The concept of establishing a museum dedicated to the Fiľakovo Castle dates back to 1941. The initiative was started by Franciscan priest K. König, who established the first Castle Commission to oversee the project. The commission began efforts to raise funds for the museum and submitted a request to the Hungarian National Museum in Budapest to carry out archaeological excavations of the castle site. Excavation work commenced in 1944 under the direction of Dr. János Kalmár; however, the outbreak of World War II interrupted both the archaeological research and the museum's development.

In 1951, the first regional museum serving the Slovak part of the Novohrad region was founded in Fiľakovo, initially known as the District Museum of Local History for the Fiľakovo District. This institution was later rebranded as the City Museum in 1960. In 1967, the museum was integrated with the District Museum of Local History for the Lučenec District, which had been established at Galician Castle in 1955. From 1971, it operated under the name Novohradské múzeum in Fiľakovo, and in 1976, it became a separate department of the Lučenec-based museum.

Between 1967 and 1984, the city hosted two permanent exhibitions. One of the City Museum located on the ground floor of the Franciscan monastery, and another of the Novohradské Museum housed in the historic Vigado building, originally a city redoubt built in 1900 and later serving as a burgher school from 1940. However, in 1984, the Novohradské Museum relocated to Lučenec due to inadequate facilities in Fiľakovo, and by 1988, the exhibition within the monastery was also dismantled. Consequently, for a period, the city lacked its own dedicated museum institution until the events of the Velvet Revolution.

In 1993, a new phase in the history of the Fiľakovo Museum began. The city’s request was approved by the Ministry of Culture of the Slovak Republic, which was the founding institution of the Novohrad Museum at the time. As a result, a portion of the collections from the City Museum, which had been stored in various unguarded depositories and had deteriorated over six years, was donated to the city of Fiľakovo. The renovated City Museum was established as a department of the City Cultural Center, and in 1994, a permanent exhibition was opened in three rooms of the Vigado building.

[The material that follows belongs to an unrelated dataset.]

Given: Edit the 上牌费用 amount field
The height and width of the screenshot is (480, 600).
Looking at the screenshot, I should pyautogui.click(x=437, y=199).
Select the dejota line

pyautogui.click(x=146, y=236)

The idea of establishing a castle museum was revisited in the development plans of the local government in 2005. Between 2006 and 2007, the interior of the Bebek Bastion was reconstructed and adapted for museum purposes. In April 2007, the Castle Museum in Fiľakovo was officially founded, with the property of the City Museum being delineated and the Fiľakovo Castle assigned to its administration. In August 2008, the HMF opened a permanent exhibition on the three lower floors of the five-story Bebek Bastion, titled "Centuries of Fiľakovo Castle." This exhibit introduces visitors to the history of the town and the castle, from the first written mention to its destruction in 1682. It features rare medieval and early modern finds from the Slovak National Museum, including tiles depicting medieval Hungarian kings and saints, as well as original castle keys and objects from Fiľakovo’s 39-year Turkish occupation.